En toute discrétion, dans des premiers ou des seconds rôles,
Colin Firth s’est installé sans qu’on s’en aperçoive comme l’un des comédiens britanniques porteur d’une constante finesse.
Another Country : "gaiement" classe
Le cinéma anglais dans les années 80 s’est soudainement épris, dans la foulée de James Ivory, d’envie d’histoires rétro.

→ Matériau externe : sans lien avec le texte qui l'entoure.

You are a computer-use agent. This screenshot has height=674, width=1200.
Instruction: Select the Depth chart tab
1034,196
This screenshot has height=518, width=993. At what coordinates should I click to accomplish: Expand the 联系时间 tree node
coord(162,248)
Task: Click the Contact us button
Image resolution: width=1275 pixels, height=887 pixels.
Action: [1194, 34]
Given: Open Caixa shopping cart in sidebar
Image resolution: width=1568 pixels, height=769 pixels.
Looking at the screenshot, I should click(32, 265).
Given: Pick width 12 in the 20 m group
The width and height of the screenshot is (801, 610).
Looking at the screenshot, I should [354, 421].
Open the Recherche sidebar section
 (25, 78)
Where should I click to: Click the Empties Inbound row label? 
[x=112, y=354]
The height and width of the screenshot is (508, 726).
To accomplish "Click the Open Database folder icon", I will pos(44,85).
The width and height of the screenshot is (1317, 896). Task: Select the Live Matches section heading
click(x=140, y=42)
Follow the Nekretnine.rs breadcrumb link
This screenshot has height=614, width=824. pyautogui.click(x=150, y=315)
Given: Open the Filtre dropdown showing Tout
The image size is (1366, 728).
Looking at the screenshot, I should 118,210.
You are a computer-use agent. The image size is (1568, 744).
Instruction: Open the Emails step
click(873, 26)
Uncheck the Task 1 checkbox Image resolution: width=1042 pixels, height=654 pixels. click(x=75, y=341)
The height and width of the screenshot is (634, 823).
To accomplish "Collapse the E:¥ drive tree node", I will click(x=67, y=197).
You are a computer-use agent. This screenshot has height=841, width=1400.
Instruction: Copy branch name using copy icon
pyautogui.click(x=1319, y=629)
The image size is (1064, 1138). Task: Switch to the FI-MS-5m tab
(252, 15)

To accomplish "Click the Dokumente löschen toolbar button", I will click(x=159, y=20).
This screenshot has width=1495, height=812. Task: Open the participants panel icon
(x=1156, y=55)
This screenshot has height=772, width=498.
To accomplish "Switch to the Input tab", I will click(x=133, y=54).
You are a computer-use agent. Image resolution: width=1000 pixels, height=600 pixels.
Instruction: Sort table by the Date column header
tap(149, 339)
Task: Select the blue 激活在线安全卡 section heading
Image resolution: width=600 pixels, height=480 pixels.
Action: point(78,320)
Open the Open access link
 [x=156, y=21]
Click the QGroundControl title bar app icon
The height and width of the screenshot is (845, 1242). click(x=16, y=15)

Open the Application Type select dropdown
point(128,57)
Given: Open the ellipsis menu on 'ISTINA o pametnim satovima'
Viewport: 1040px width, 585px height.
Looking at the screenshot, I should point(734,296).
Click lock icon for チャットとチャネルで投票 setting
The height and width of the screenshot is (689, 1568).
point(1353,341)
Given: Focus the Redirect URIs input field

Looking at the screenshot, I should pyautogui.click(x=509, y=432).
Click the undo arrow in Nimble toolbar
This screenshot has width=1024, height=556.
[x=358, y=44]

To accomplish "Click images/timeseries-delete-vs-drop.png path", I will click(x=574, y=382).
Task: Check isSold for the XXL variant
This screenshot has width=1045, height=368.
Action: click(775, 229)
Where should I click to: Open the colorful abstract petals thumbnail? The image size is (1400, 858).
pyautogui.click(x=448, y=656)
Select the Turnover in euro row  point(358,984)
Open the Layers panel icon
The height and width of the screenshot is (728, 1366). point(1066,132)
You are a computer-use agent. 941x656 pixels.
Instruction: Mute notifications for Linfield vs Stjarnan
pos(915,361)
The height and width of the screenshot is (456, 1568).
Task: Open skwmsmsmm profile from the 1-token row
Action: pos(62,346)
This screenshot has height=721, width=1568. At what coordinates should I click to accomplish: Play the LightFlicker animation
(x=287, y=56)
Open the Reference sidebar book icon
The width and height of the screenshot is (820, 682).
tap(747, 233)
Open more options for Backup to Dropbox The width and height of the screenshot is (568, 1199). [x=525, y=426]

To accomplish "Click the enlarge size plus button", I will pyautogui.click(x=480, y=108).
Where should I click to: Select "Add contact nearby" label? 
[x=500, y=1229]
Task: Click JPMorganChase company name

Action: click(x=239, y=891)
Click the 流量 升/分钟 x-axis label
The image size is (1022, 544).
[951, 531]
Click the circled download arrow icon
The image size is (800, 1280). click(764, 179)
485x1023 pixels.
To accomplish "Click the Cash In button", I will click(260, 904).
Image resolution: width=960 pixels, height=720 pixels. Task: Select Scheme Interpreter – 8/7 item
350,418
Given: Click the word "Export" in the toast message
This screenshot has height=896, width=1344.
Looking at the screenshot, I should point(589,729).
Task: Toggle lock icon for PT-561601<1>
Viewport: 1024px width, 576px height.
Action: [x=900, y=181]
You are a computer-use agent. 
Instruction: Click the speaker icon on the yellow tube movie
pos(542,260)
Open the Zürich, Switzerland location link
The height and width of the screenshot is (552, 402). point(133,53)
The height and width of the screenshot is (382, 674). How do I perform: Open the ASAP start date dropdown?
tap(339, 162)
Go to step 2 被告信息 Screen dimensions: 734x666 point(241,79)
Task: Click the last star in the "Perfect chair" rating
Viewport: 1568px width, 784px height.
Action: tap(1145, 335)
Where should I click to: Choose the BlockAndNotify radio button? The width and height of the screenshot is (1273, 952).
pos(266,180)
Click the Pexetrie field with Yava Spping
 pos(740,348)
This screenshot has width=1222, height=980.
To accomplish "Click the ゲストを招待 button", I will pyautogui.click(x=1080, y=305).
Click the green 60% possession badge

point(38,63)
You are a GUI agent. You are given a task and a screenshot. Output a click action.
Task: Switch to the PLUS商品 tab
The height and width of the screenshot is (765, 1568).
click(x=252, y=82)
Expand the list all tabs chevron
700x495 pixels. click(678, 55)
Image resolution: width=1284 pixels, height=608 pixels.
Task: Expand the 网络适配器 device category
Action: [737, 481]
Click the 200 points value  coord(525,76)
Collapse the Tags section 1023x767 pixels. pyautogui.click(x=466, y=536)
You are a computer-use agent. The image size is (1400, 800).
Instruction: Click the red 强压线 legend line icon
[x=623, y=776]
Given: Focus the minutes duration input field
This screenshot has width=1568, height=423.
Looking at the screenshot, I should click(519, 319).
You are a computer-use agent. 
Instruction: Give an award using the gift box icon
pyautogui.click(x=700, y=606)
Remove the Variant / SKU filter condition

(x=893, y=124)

Marek Kanievska, alors réalisateur de pubs, passe au long-métrage avec une histoire
very shocking pour la société british : comment Guy Burgess, futur espion pour le compte des communistes, au cœur d’un fait divers qui éclaboussera Londres dans les années 50, a trouvé sa vocation lorsque, dans ses années d’études à Cambridge, son homosexualité aurait été réprimée par l’institution. Rien de révolutionnaire dans le traitement,
Another country baignant dans de lénifiants chromo d’époque. Le film ne se noie cependant pas dans la naphtaline grâce à l’émergence de deux comédiens :
Rupert Everett, ahurissant de charisme gay et
Colin Firth, un peu plus dans son ombre.
A.M
Valmont : Modernement classe
Valmont aura été une grande victime collatérale de l’autre adaptation des Liaisons dangereuses. Difficile de passer après ce qu’en a fait Frears. Et pourtant,
Milos Forman ne démérite pas en relisant l’œuvre de Choderlos de Laclos sous un angle très différent : en faire une comédie aussi sophistiquée que grivoise. Là où Frears montait en mayonnaise un jeu de la cruauté entre Valmont et Merteuil, Forman joue la carte d’un modernisme avec des acteurs aux souliers et corsets moins serrés. Evidemment
Colin Firth ne peut pas rivaliser avec
John Malkovich, mais Annette Benning se défend bien face à
Glenn Close. Donné perdu d’avance ,
Valmont est un film beaucoup plus subtil qu’il n’y paraît, a redécouvrir.
A.M
Shakespeare In Love : croûtement pas classe
Bonne idée que celle de vouloir revenir, façon comédie romantique, sur la création de Roméo et Juliette, la pièce la plus romantique du monde. Sauf si c’est pour la raconter à la manière d’un, certes luxueux, Au Théâtre ce soir, où tout sent le toc, le surjoué. Surtout Joseph Fiennes, insupportablement cabotin en William Shakespeare. Gwyneth Paltrow en inspiration pour Juliette, reste néanmoins sauvable d’un film ultra-nunuche.
A.M
Le journal de Bridget Jones : chicklit’ement classe
Renée Zellweger réussit à offrir un portrait de femme terriblement réaliste (et donc forcement terriblement attachante) avec son personnage de célibataire endurcie, complexée par son poids et par son manque de réussite avec la gent masculine, le scénario ne suit pas.
La seule personnalité de son héroïne ne permet pas au film de se démarquer véritablement de la comédie romantique traditionnelle. Surtout quand le scénario se résume finalement au choix cornélien de Bridget entre deux hommes. Seul l’abattage de comédiens uniformément excellents surnage un récit vu, et encore plus lu, des centaines de fois, devenu malheureusement le moule des comédies romantiques pour fiiiiiiiiiiiillles des années 2000. Elles méritent mieux.